To determine a treatment regimen we must first understand the life cycle of the mite.

Adult female Varroa mites enter honey bee brood cells (especially drone brood) at the pre-capping stage and lay two to five eggs after the brood cell is capped.
◾0.5 mm long eggs are laid on the bottom of the cells, on the walls, and sometimes directly on the larvae.
◾The first egg laid is a male, and subsequent eggs are female.
◾After hatching Varroa mites pass through two larval stages (called a ‘protonymph’ and a ‘deutonymph’) before developing into an adult. It takes about 5–6 days for male Varroa mites to develop and 7–8 days for female mites to develop.
◾Mating occurs in the brood cell. The male Varroa mite dies inside the cell shortly afterwards. 
◾Young female Varroa mites and the mother Varroa mites emerge from the brood cell with the emerging honey bee.
◾The daughter Varroa mites will lay eggs in other brood cells after 2 weeks. Adult female Varroa mites usually live for 2 months, but can overwinter between the sclerites (the hardened plates of the exoskeleton) of adult honey bees.
the first treatment of OAV gets 99% of the mites outside the cells. The second treatment gets 99% of the mites that have emerged from the capped cells. Since those emerged do not lay eggs for two weeks they do not enter cells ready to be capped during that time. thus there are no mites in cells capped between the first treatment and the second providing two weeks have not elapsed. The third treatment kills 99% of the mites that emerge from the reaming capped brood.
Since drone brood is capped the longest at 10 days +-1 then any treatment that spans that time frame will do the job effectively. In fact an initial treatment followed by a second treatment 12 days after would offer sufficient protection for the hive. Since the build up of mites is exponential it normally takes three years for mites to grow into what one would consider an infestation. With this in mind one can reasonably conclude that a single annual treatment done properly will effectively reduce mite loads to maintain the health of the hive. Mite load monitoring at the 6 month mark would indicate increases that a given individual can evaluate to determine the necessity of additional treatments. i


----------



## beemandan (Dec 5, 2005)

Harley Craig said:


> for mites to emerge and jump back into a cell.

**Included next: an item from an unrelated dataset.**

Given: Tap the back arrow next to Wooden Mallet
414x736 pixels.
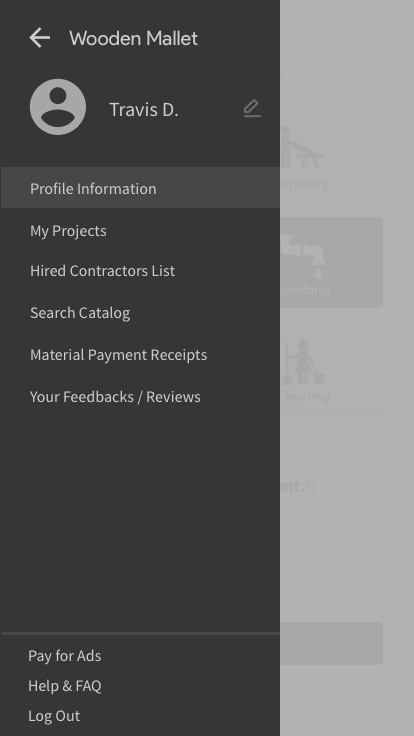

This issue has been discussed before.....but please don't ask me to find the thread. My memory of it is that a mated female mite requires several days after emerging from a cell before infesting another. For the original foundress mite it is probably a recovery interval. For the newly mated mites it is probably a maturing interval.
Edit: or what tenbears wrote.


----------



## Grins (May 24, 2016)

Thanks Tenbears! Yours is a great argument for 3 treatments 7 days apart. I appreciate the life cycle info, condensed like that it helps me understand.

Lee


----------



## beemandan (Dec 5, 2005)

Grins said:


> Yours is a great argument for 3 treatments 7 days apart.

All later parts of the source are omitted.